We chose the polynomial model to perform the static load models since the polynomial model corresponds to a linear combination of three other models, each of which was developed to describe a specific consumption range based on the characteristics of the most commonly relevant loads. This research uses it as an input parameter for this type of models in their PF libraries. After examining the properties of the polynomial model, the research revealed the need to know the power consumption of each sector connected to the substation for which the model was developed, so Off-line sample data were provided according to the Guayaquil sector. Also available was data for each distribution transformer connected to each substation, historical voltage levels of bus output, and total power consumption for each substation. The selection of case study is good as it covers a wide range of loads in Ecuador’s most demanded city. However, this research shows, Off-line records are generally available in some form in many, if not all, local government authorities (LA). LA should consider this type of approach to collect data from existing sources, but there is a requirement that large samples be needed so its application to be statistically valid.
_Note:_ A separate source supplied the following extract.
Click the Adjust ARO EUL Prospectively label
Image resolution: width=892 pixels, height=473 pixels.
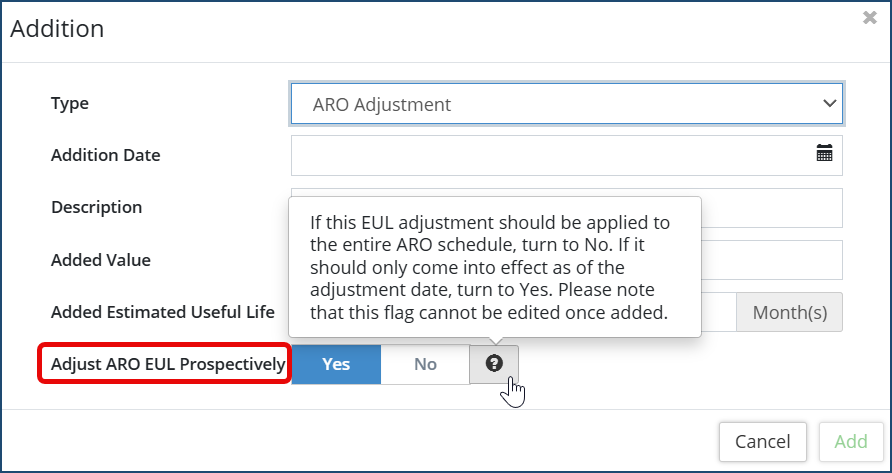tap(168, 364)
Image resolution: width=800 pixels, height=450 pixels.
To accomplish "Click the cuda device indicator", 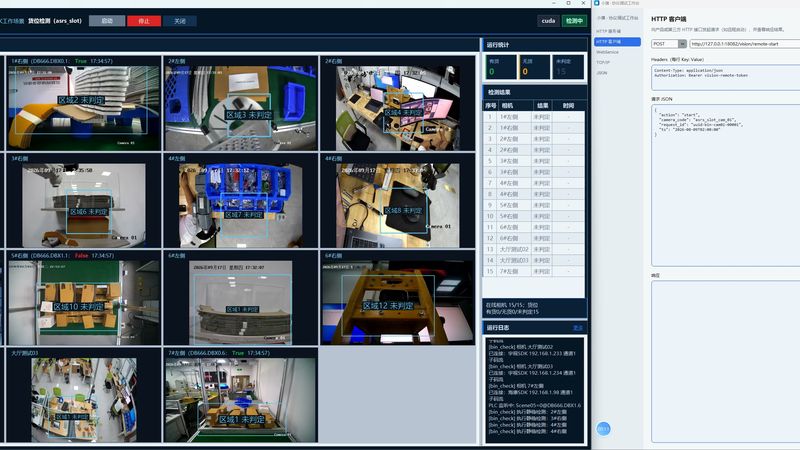I will point(548,21).
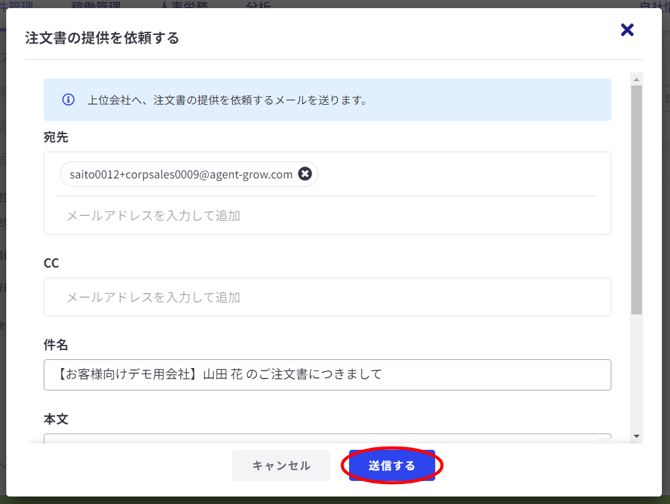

It is not possible to determine dynamic load from historical records with long sampling periods. In this case, a more detailed record of load dynamics at the moment the disturbance occurs is required, which should also be adapted for load modelling identification. Therefore, the data required for the identification of dynamic load models are obtained by installing recorders that can store the exact parameters in the case of voltage or frequency. The recording device should be able to measure at a high sampling frequency (1–20 kHz) and have a storage capacity to record a complete event (up to 80 s). To avoid continuous recording, the meter must be able to detect a disturbance, start sampling minutes before the disturbance, and store it seconds after the disturbance.

A dynamic load model simulates the active and reactive power behaviour before voltage and frequency variations. By changing the transformer taps, we can generate voltage change events in real networks. However, to capture frequency events, the device must remain installed long enough to capture any disturbances that occur.

Since we are developing two types of load models, it is fair to describe the limitations found in each separately. We started with a static model because it allowed us to analyse the system in a stable state after modelling. The main limitation was data acquisition. Originally, we wanted to work with load models for buses in remote locations in the Guayaquil region, but data collection from such remote locations was not available, so sample data were selected according to historical archive data availability and in the coincidence of time between them.

The dynamic signal analyser provides a convenient tool for obtaining empirical plots of the system under investigation. The Signal Analyzer app is an interactive tool for visualizing, measuring, analysing, and comparing signals in the time domain, in the frequency domain, and in the time–frequency domain.

Conclusions

This research uses the Off-line measuring sample data identification parameters of the digital twins mirroring, which reflects load modelling and stability analysis. It provides information from the system corresponding to the period before data analysis and processing. Off-line data samples allow analysis of different characteristics of the system at different locations and times, essentially forming an extensive database for stability studies at Guayaquil. The main drawback of Off-line measurements is that the analysis and detection of system anomalies, and control actions are not done in real-time, and therefore it is not possible to observe how the system reacts to them. In addition, the load model of the power system has different model structures and model parameters depending on the location, so the amount of data that needs to be collected off-line is large. It is not possible to generalise the system’s response to load fluctuations, since the nature of the load varies depending on the sector to which is connected.